O candidato à Presidência da República, Ronaldo Caiado (PSD), voltou a defender, nesta terça-feira (28), a anistia aos condenados pelos atos antidemocráticos do 8 de janeiro e ao ex-presidente Jair Bolsonaro (PL), condenado a 27 anos de prisão por chefiar a trama golpista.
Em entrevista ao portal Metrópoles, Caiado afirmou que o assunto está previsto em seus projetos, caso seja eleito presidente em outubro. “Eu disse que vou fazer porque quero pacificar o país. Imediatamente vou encaminhar ao Congresso um projeto para que eu, credenciado pela população, eleito, eu vou pacificar o país”, afirmou.

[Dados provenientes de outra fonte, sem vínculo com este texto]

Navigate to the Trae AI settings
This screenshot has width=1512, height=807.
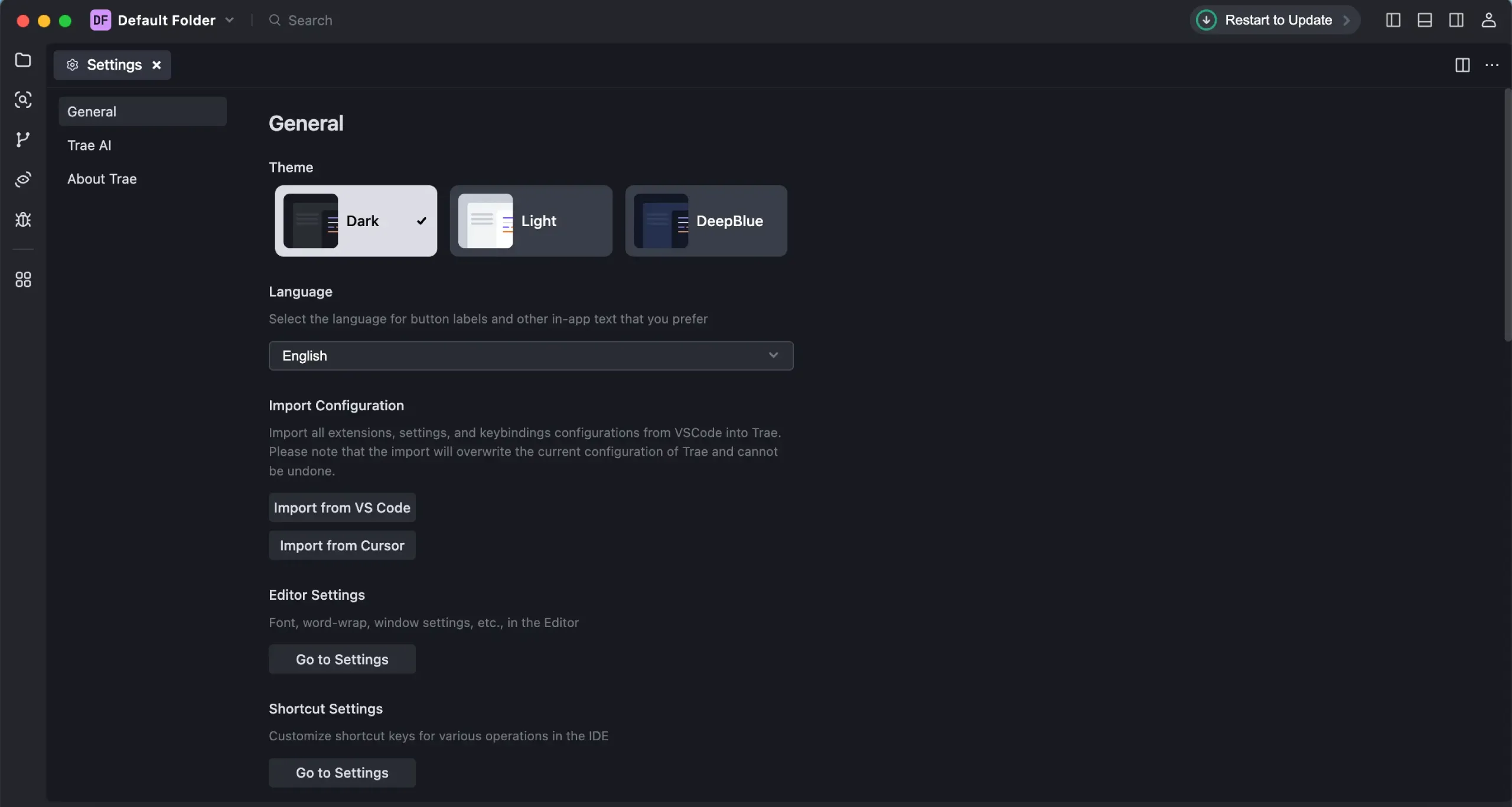pyautogui.click(x=89, y=145)
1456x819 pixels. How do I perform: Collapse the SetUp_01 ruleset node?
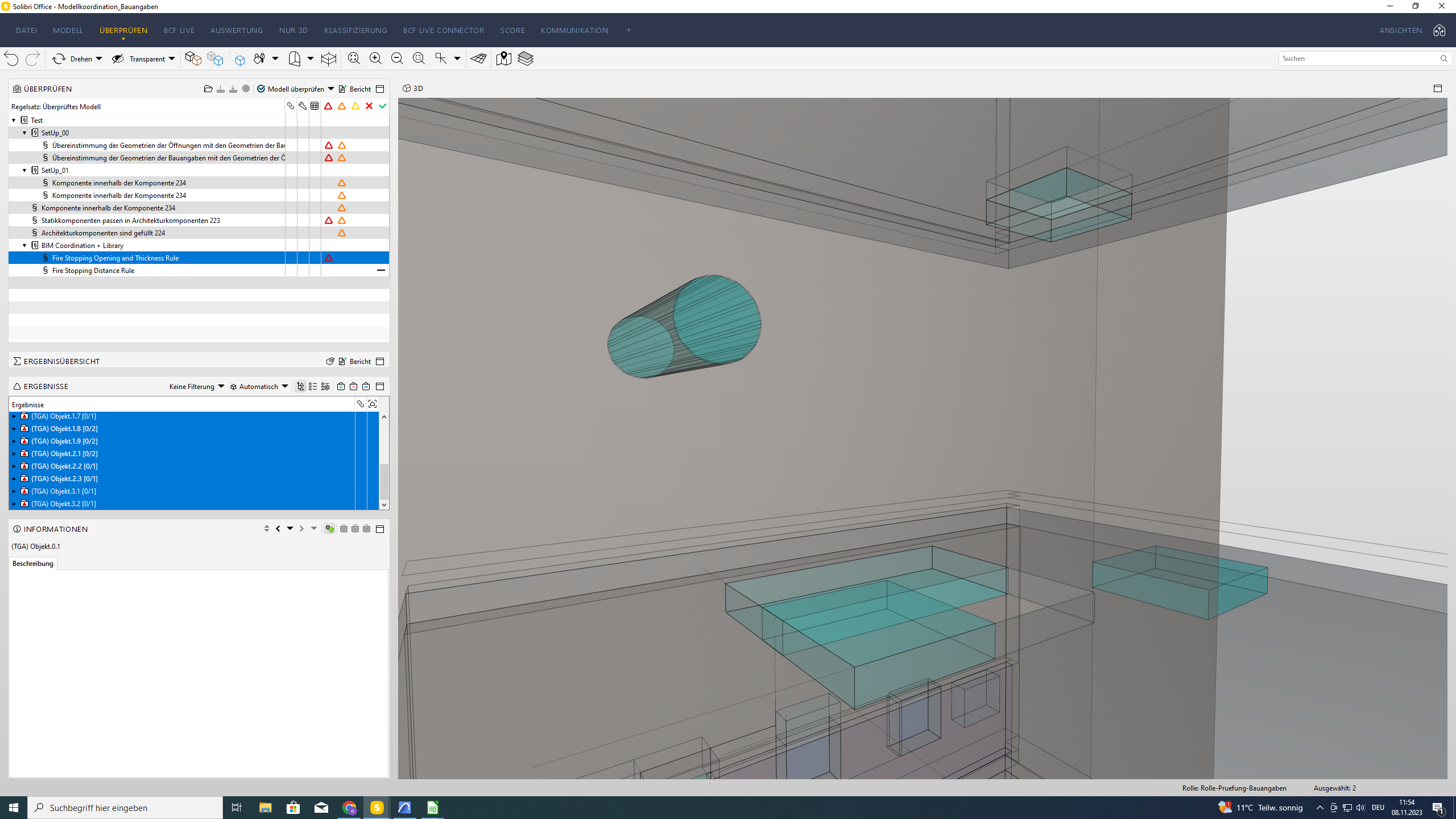click(24, 170)
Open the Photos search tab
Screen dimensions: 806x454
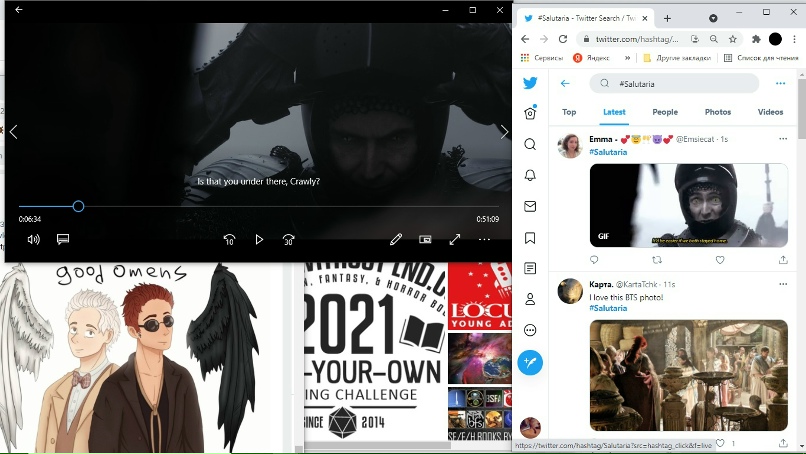(x=718, y=112)
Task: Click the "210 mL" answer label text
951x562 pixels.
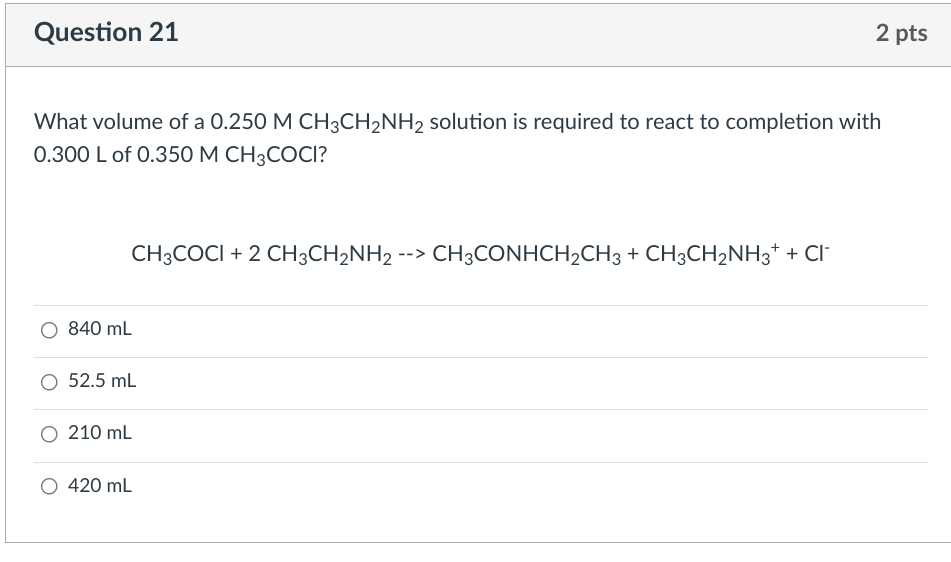Action: point(99,433)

Caiado ressaltou que foi “o primeiro no Brasil a dizer” que concederia indulto a Bolsonaro. “Fui o primeiro no Brasil a dizer isso. Conversa minha não tem curva”, ressaltou o ex-governador de Goiás.
A afirmação do pessedista vem logo após as sucessivas críticas de Caiado ao senador Flávio Bolsonaro (PL-RJ), candidato ao Palácio do Planalto dos liberais, e também ao ex-deputado Eduardo Bolsonaro (PL-SP), dois dos filhos do ex-presidente.
Durante a convenção que oficializou seu nome ao Planalto pelo PSD, o ex-governador afirmou que Flávio é o “candidato Kinder Ovo, uma surpresinha todo dia”, sem citar o senador nominalmente. Caiado fez referência às sucessivas crises enfrentadas pela pré-campanha do candidato do PL.